How is that possible?
How can a Riesling grape not taste like itself without intervention?
There must be a mistake in thinking somewhere.
What we think we are drinking, for the most part, is determined and characterised by a system. A system based on a historical set of assumptions and agreements of what varietal wine should taste like, and not what it should naturally be.
Within the EU, more than 100 oenological processes and treatments are permitted to modify wine.
In the end, what remains is a kind of wine surrogate, a substitute, which always tastes within a defined pigeon-hole of parameters, and is therefore instantly known. This is what quality wine tasters and wine connoisseurs are looking for: The consistent and identical taste of a variety that fits within a learned framework, one which serves to reassure themselves - if I can recognise this variety, I am a wine expert, and my expertise is affirmed.
However, they fail to see that they're identifying not the variety itself, but a technically distorted version of the grape variety.
With natural wine, the quality control system rejects wines with great reliability. As a rule, there are two reasons for this:
1. the wine is cloudy;
2. the wine is not typical of the variety (or alternatively not typical of the vineyard).
In other words – natural wines do not ‘fit’ the accepted mold for how wines should taste like, a framework which supports the accepted constitution and expertise.
Natural wine confronts the wine drinker and challenges his or her view of the world of wine. Accepted certainties are thrown overboard. If it is not about recognising the technical and cultural interventions, then what is it about?
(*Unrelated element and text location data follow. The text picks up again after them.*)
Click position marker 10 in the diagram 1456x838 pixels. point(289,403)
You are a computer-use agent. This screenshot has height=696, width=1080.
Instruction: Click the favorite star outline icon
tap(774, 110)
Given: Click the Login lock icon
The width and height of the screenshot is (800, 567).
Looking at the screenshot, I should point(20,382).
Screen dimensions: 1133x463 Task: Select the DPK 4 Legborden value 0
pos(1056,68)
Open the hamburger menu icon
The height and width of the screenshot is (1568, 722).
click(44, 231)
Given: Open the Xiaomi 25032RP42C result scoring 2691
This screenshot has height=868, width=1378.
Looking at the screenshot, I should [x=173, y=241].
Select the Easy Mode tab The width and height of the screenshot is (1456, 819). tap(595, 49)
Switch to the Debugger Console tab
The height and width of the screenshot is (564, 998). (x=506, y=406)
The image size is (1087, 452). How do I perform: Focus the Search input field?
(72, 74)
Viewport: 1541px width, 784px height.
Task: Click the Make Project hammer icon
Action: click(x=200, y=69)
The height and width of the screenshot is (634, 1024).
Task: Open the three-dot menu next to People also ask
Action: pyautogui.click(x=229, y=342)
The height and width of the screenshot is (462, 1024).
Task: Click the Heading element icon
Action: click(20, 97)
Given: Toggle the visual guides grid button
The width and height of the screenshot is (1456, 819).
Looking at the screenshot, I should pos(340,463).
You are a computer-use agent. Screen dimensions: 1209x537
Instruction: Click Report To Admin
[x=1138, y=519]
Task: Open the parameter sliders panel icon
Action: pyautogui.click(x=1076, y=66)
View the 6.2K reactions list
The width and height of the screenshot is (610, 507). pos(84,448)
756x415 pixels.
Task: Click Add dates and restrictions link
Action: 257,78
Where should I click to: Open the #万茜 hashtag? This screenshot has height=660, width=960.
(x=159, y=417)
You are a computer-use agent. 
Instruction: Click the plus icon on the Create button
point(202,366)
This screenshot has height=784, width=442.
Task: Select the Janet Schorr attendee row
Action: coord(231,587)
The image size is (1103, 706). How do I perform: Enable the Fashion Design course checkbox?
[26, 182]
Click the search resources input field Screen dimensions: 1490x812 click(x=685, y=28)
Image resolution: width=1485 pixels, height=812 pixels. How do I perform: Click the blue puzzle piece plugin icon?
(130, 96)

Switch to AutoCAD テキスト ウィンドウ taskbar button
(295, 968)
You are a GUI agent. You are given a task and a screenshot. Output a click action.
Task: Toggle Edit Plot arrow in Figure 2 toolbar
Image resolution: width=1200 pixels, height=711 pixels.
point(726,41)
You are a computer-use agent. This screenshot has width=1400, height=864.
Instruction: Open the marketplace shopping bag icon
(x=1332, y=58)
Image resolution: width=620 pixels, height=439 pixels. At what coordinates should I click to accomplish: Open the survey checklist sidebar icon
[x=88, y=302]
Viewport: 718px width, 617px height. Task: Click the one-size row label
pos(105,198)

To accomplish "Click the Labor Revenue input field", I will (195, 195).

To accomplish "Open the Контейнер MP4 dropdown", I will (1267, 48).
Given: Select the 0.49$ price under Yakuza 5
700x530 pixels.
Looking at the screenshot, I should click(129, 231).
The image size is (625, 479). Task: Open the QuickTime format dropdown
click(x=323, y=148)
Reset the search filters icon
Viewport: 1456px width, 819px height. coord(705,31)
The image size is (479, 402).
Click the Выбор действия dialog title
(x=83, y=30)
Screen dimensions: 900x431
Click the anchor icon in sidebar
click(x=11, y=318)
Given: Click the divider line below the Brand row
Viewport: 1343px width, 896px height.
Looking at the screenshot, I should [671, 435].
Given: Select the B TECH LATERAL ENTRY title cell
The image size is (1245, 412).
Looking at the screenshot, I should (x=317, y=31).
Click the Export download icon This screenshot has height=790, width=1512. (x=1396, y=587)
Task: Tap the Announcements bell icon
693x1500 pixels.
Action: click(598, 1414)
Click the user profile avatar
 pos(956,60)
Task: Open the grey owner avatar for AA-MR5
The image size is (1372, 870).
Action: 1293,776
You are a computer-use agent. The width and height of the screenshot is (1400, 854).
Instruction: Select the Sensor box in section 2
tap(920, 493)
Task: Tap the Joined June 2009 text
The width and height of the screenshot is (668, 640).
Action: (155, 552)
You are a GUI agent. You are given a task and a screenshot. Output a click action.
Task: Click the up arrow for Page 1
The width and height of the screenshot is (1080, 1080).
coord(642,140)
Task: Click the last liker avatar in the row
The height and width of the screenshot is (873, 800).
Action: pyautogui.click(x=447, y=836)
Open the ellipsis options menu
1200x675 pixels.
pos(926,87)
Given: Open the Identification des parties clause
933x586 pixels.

A natural wine maker may answer this by saying it’s about appreciating individual, multifaceted beauty, curiosity, and joy.
As we search for transparency and authenticity in many of the lifestyle connections we embrace as part of our lives, with wine, perhaps we should approach it without preconceived notions and expectations. An alternative path is to get involved and understand it in its singularity, appreciate it and enjoy it without deconstruction, but of course, this requires courage and letting go of cherished certainties.